Nothing similar happened, even in the protests against former President Hosni Mubarak last year.

It was yet another sign of how deeply divided this country is as a referendum on a new constitution approaches in less than two weeks' time.


BBC comment


----------



## canuck2010 (Jan 13, 2010)

It's nice to see people standing up for their rights, not just going to let another regime pull the rug from under them. It's getting a lot of global media exposure too.


----------



## MaidenScotland (Jun 6, 2009)

About time we got global coverage, I have friends who tell me they hear next to nothing in their home countries so that things had settled down.


----------



## aykalam (Apr 12, 2010)

Police just withdrew from the barricades after attempting, without any success, to stop people from walking on to the palace. But there was not much in the way of violence, considering what's been seen downtown. Ikhwan are claiming the MoI gave orders for the cops to retreat inside the palace once the president had left, but I've seen videos of protesters at the front of the march negotiating with the police to be let through.


----------



## MaidenScotland (Jun 6, 2009)

aykalam said:


> Police just withdrew from the barricades after attempting, without any success, to stop people from walking on to the palace. But there was not much in the way of violence, considering what's been seen downtown. Ikhwan are claiming the MoI gave orders for the cops to retreat inside the palace once the president had left, but I've seen videos of protesters at the front of the march negotiating with the police to be let through.




Doesn't surprise me..


----------



## MaidenScotland (Jun 6, 2009)

The passport office near me had the riot police around it, my road was blocked off..


----------



## MaidenScotland (Jun 6, 2009)

But I didn\t see any trouble


----------



## Githa (Jan 20, 2012)

MaidenScotland said:


> About time we got global coverage, I have friends who tell me they hear next to nothing in their home countries so that things had settled down.
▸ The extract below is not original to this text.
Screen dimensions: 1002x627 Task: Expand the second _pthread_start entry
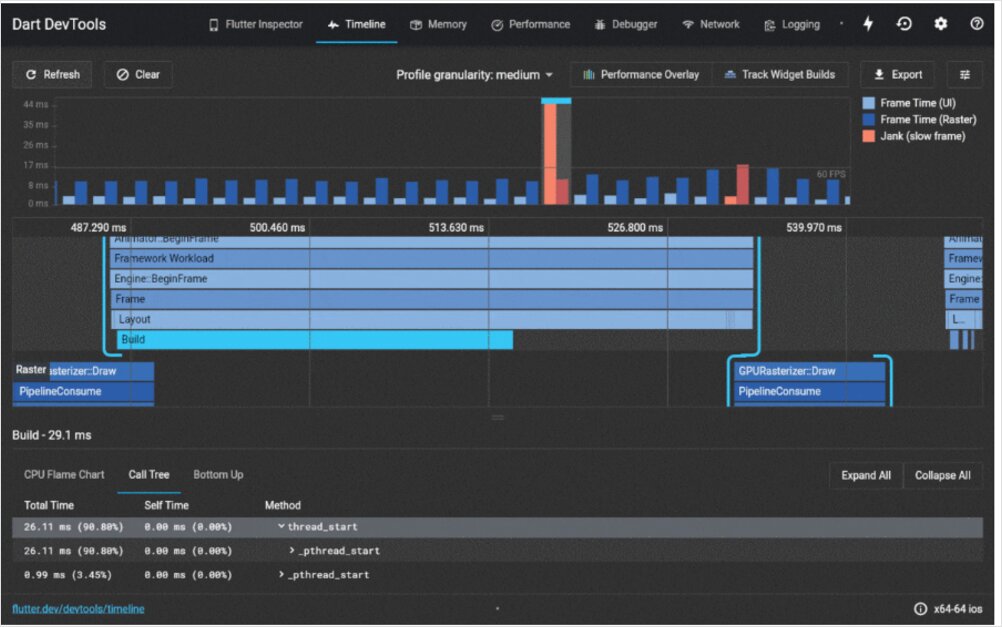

In Denmark, Egypt in the news every day and we have friends and family who call and write to us - deeply worried about the country and our security.

Githa


----------



## DeadGuy (Jan 22, 2010)

This is a very sad day 

It does remind me of _the battle of the camels_ and the plain clothed police 

What amazes me is the MB idiots going on all over the news saying they went there to defend the "President" against the VIOLENT barbaric protests!!!!!!!!!!!! Over 2 MILLION protesters were there yesterday yet NO ONE threw a stone, shot a gun, or even tried to do so! And today the MB idiots turned it into a blood bath! And they're there to "defend" and "protect" their Morsi from the barbaric violent protest!!!!!!!!

I hope those who gave their votes to Morsi just because of his religious views are happy now!!!!!!!!

Rant's over...........Sorry folks!

Stay safe everyone!


----------



## Sonrisa (Sep 2, 2010)

I've just read this tweetYasmineAhamid: MB HQ in #maadi destroyed. First MB office to get destroyed in #cairo #egypt

Where abouts is that office, anyone knows?


----------



## aykalam (Apr 12, 2010)

Zahraa el Maadi, people are reporting clashes there right now

I got this from twitter too

https://twitter.com/AlaaSaladin89/status/276709278449037312


----------



## MaidenScotland (Jun 6, 2009)

In his speech, Morsi called the violence "regrettable," and blamed it on "infiltrators" funded by unnamed third parties



I guess this is the stock answer to everything that goes wrong in this country..


----------



## expatagogo (May 31, 2010)

MaidenScotland said:


> In his speech, Morsi called the violence "regrettable," and blamed it on "infiltrators" funded by unnamed third parties
> 
> 
> 
> I guess this is the stock answer to everything that goes wrong in this country..


He's just using the language Egyptians understand because, after all, it's always somebody else.


----------



## aykalam (Apr 12, 2010)

An eye witness account on the MB HQ Maadi incident

TwitLonger — When you talk too much for Twitter


----------



## aykalam (Apr 12, 2010)

MaidenScotland said:


> In his speech, Morsi called the violence "regrettable," and blamed it on "infiltrators" funded by unnamed third parties
> 
> 
> 
> I guess this is the stock answer to everything that goes wrong in this country..


Mubarak left his manual in the drawer


----------



## MaidenScotland (Jun 6, 2009)

aykalam said:


> An eye witness account on the MB HQ Maadi incident
> 
> TwitLonger — When you talk too much for Twitter





My friends co worker lives in the building next door... so will get a full report on Sunday night . Strangely enough she asked if she could leave work early as she was concerned about the feeling on the street.


----------